EXERCISE TASKS:
• 1. Decide whether each statement agrees with the passage on institutionalized multilateralism, answering yes or no and quoting the words that settle it: (a) The author tries to refute the assumption under discussion. (b) The weakening of international institutions affects all of them alike. (c) The victorious countries of the Second World War imposed the right of veto on the international community.
• 2. Write out the part of the passage on institutionalized multilateralism starting with "Second, the ongoing" and going on through "in high demand.".

READING PASSAGE:
========

In this paper, the author does not try to refute this assumption, instead, he offers a couple of qualifications to it. First, institutionalized multilateralism has never been particularly strong within the bipolar or the unipolar systems. Most of international institutions of the XX century were pseudo-multilateral rather than truly multilateral; their respective strengths and efficiency were nothing but a reflection of the power and of the political will displayed by the hegemonic actors.
Second, the ongoing weakening of international institutions is not universal: it affects mostly institutions with a broad mandate, highly diverse membership, high budgets and complicated decision-making procedures. Institutions with more focused agendas, more homogeneous memberships, with modest budgets and flexible procedures are in a better position not only to survive, but also to have a meaningful impact on the international system. The perceived crisis of institutionalized multilateralism is accompanied by a real boom in the new institution building, which suggests that during the era of geopolitical tensions institutionalized multilateralism still remains in high demand.
Finally, the apparent weakness of institutions might well be a blessing in disguise in the sense that it opens multiple opportunities for experimenting with new unorthodox forms of multilateral cooperation that were not available or were not popular in the era of predominantly rigid, hierarchical and inflexible institutions of the XX century. This is not to say that the institutional weaknesses of today should be embraced and encouraged as an asset, but they should probably be accepted as an integral and indispensable part of the world order mysterious metamorphosis turning an antediluvian caterpillar into a post-modern butterfly.
Limitations of traditional institutionalized multilateralism
During the Cold War, the task of building and maintaining strong international institutions rested primarily on the shoulders of the main hegemonic actors. A very small group of great powers designed the post-Second World War global order according to their wishes and interests. The multilateral United Nations system was to a large degree a less than perfect compromise between Washington, London and Moscow with a limited involvement of the two other future permanent members of the UN Security Council. The WW2 victorious countries considered for themselves the right of veto and successfully imposed that norm on the international community.

========

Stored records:
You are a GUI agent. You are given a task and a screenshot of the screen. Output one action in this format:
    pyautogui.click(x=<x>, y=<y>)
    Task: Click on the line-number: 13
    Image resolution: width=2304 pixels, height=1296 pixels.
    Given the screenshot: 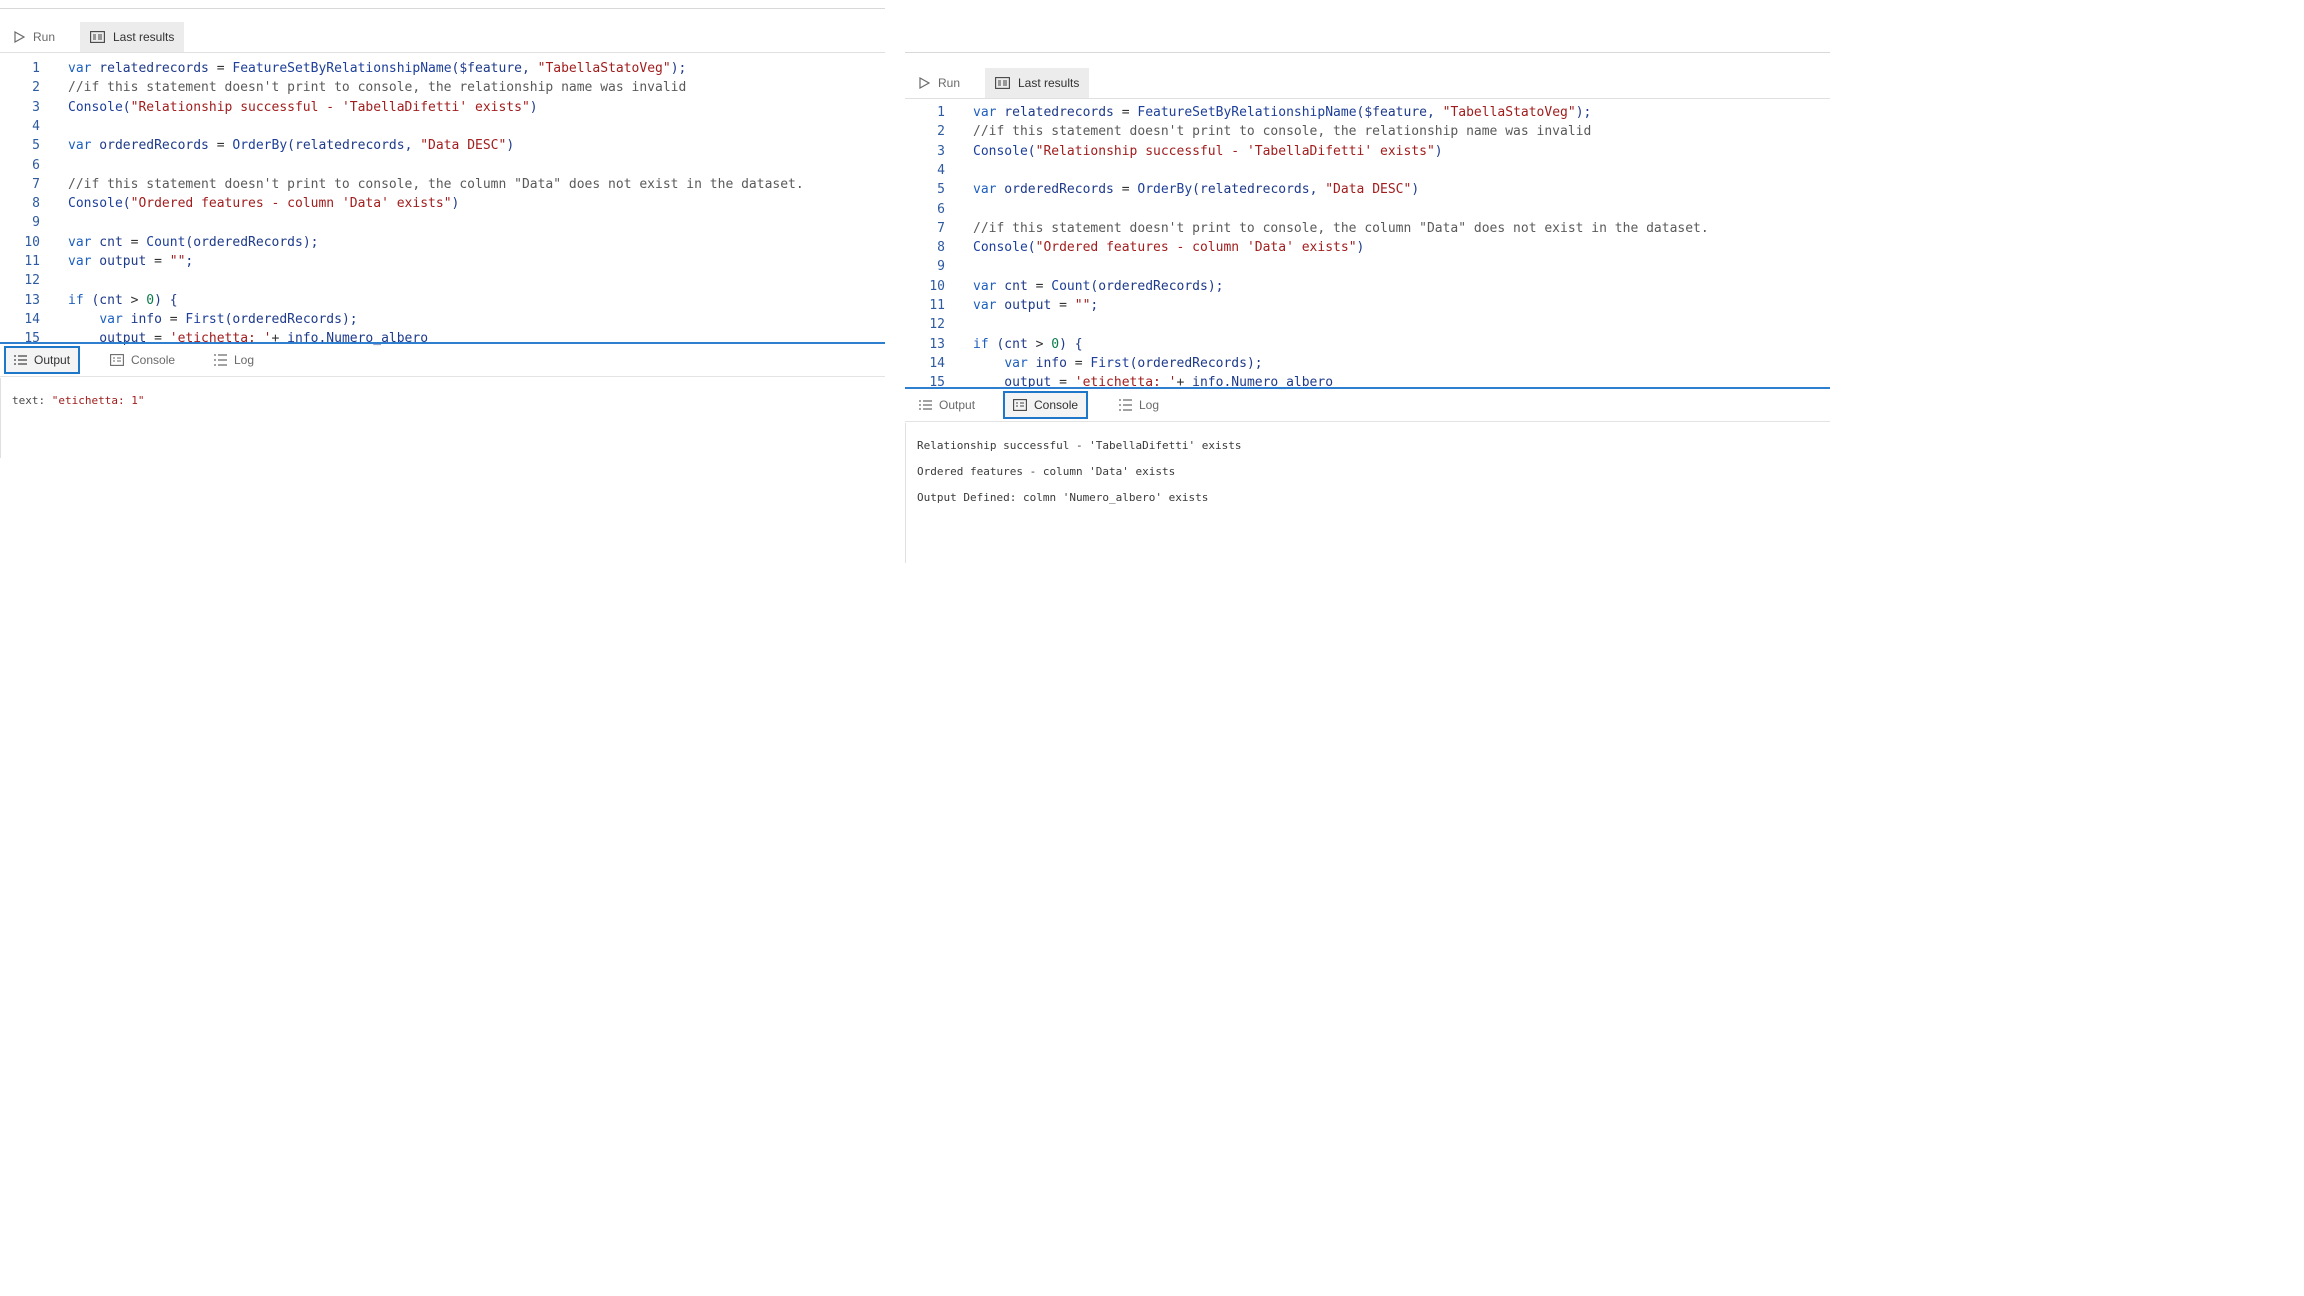 What is the action you would take?
    pyautogui.click(x=937, y=344)
    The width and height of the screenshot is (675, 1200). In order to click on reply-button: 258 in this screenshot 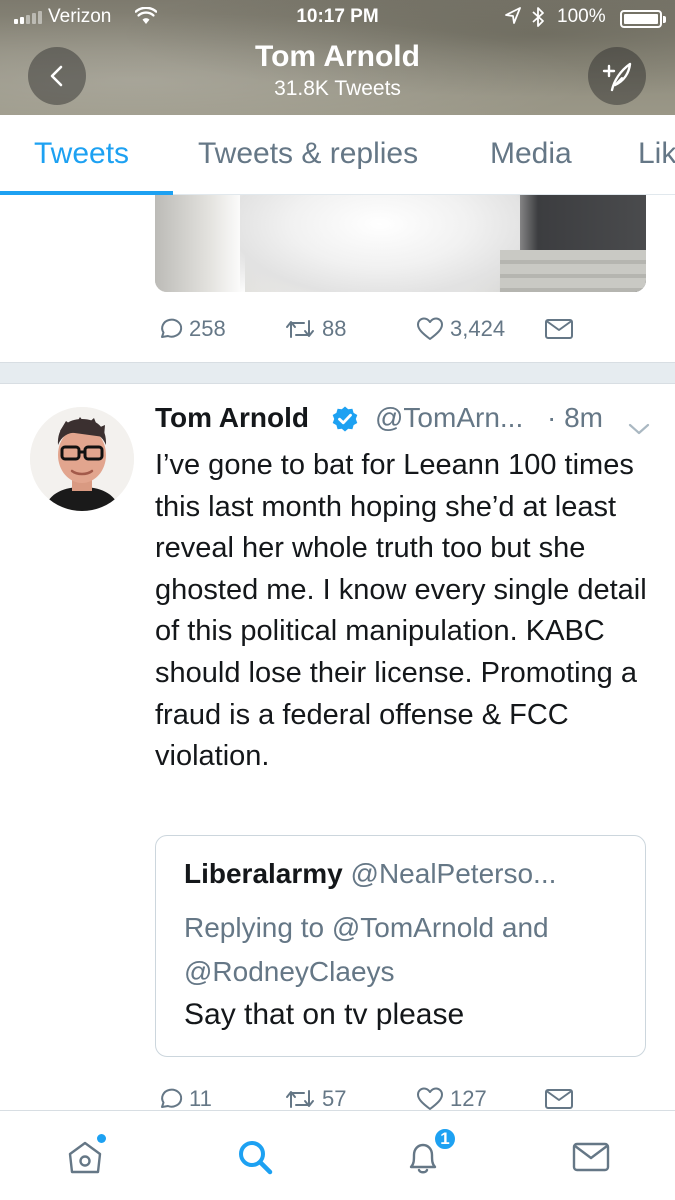, I will do `click(192, 329)`.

========

EXERCISE RESPONSES:
• 1.
(a) No: "the author does not try to refute this assumption"
(b) No: "the ongoing weakening of international institutions is not universal"
(c) Yes: "The WW2 victorious countries considered for themselves the right of veto and successfully imposed that norm on the international community."

• 2.
Second, the ongoing weakening of international institutions is not universal: it affects mostly institutions with a broad mandate, highly diverse membership, high budgets and complicated decision-making procedures. Institutions with more focused agendas, more homogeneous memberships, with modest budgets and flexible procedures are in a better position not only to survive, but also to have a meaningful impact on the international system. The perceived crisis of institutionalized multilateralism is accompanied by a real boom in the new institution building, which suggests that during the era of geopolitical tensions institutionalized multilateralism still remains in high demand.